In first speech to Congress, new president announces special office to assist victims of crimes committed by immigrants
President Donald Trump said he has given orders to create a special office to assist victims of crime by immigrants: “VOICE” – Victims of Immigration Crime Engagement.
According to the Independent, the VOICE agency is expected to publish a weekly list of all crimes committed by immigrants, suggesting that anyone who has moved to the US, both documented and undocumented, could find their name on the public document.
Trump announced the initiative on Tuesday during his first speech to Congress, where there were audible groans and sounds of surprise from people in the audience when he said the name of the new office.
The president said the United States must support law enforcement and victims of crime, adding it will provide a voice to people ignored by the media and “silenced by special interests”.
Trump paid tribute to four guests in the audience, who, he said, had lost loved ones in violent crimes committed by immigrants living in the country illegally.
He also suggested a new merit-based system to regulate entry to the United States, as he tried to square his campaign rhetoric with the goal of broad immigration reform.
Addressing Congress, Trump stood by his plan to subject travellers from several mainly-Muslim countries deemed a risk to extreme vetting, insisting: “We cannot allow a beachhead of terrorism to form inside America.”
But – alongside this promise of “strong measures to protect our nation from radical Islamic terrorism” – he held out the prospect of a merit-based immigration system that might win cross-party support.
Arguing that mass immigration by unskilled workers costs US taxpayers billions of dollars and depresses wages and job opportunities of the working poor, Trump urged lawmakers to get behind reform.
“If we are guided by the well-being of American citizens then I believe Republicans and Democrats can work together to achieve an outcome that has eluded our country for decades,” he argued.
A merit-based system – such as those in use in Canada and Australia – would, he argued “save countless dollars, raise workers’ wages, and help struggling families – including immigrant families – enter the middle class”.
Path to papers
“It is a basic principle that those seeking to enter a country ought to be able to support themselves financially,” Trump told lawmakers.
“Yet, in America, we do not enforce this rule, straining the very public resources that our poorest citizens rely upon,” he added.
US lawmakers, encouraged by the previous administration under Barack Obama, have long sought to agree on a broad-based package to provide roughly 11 million undocumented migrants with a path to legal residency.
But Republican members, in particular, faced opposition from their electoral base to any measure that smacked of an “amnesty” for illegal immigrants – a sentiment that Trump played up during his campaign.
Vowing to build a wall on the Mexican border to keep out migrants he branded “drug-dealers, murderers and rapists”, Trump gave every appearance of planning a still tougher line on immigration.

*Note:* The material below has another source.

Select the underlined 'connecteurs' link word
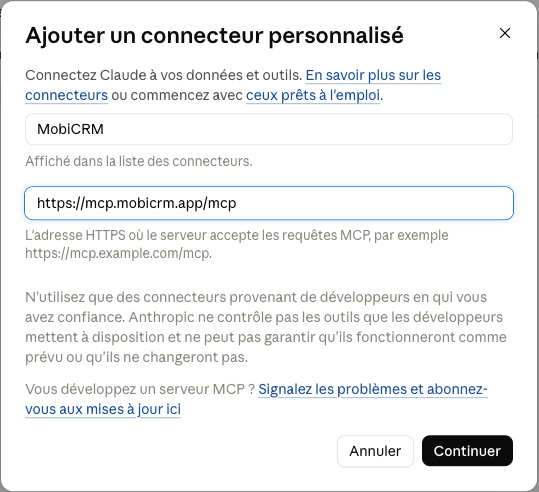539x492 pixels. pos(67,95)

But his attempts to introduce a visa ban on visitors from seven mainly-Muslim countries have been halted by the courts and he faces opposition from influential quarters to toughen general controls.
Silicon Valley software giants, with their huge lobbying reach, rely on recruiting foreign engineers – particularly from the Indian sub-continent – and Republican backers in construction and agriculture employ millions of migrants.
Federal officers from Immigration and Customs Enforcement and from Customs and Border Protection have set about enforcing existing immigration law with renewed vigour – but their dragnet has triggered popular protests.
Earlier Tuesday, Trump suggested in a meeting with television news anchors that he was open to a deal that would legalise millions of undocumented immigrants as part of a bipartisan compromise.
‘Build the wall’
That would mark a dramatic shift in policy.
“The time is right for an immigration bill as long as there is compromise on both sides,” Trump reportedly told the anchors.
But there is clearly a line that Trump cannot cross if he is to placate his electoral base. Blue-collar crowds in the key states that gave him victory cheered his “Build the Wall” mantra to the rafters.
And Trump has firmly tied his pledge to fight illegal immigration to the prospect of jobs and security at home.
“By finally enforcing our immigration laws, we will raise wages, help the unemployed, save billions and billions of dollars and make our communities safer for everyone,” he said.
Al Jazeera’s James Bays, reporting from Capitol Hill, said the address was very different from previous Trump speeches.
“It was a conventional speech, a presidential speech … with no references to ‘fake news’ or ‘dishonest media‘”.
“He said in his speech that ‘the time for trivial fights is behind us’… This feels a bit like a reset speech from the president. A new tone, but not much new in terms of policy,” said Bays.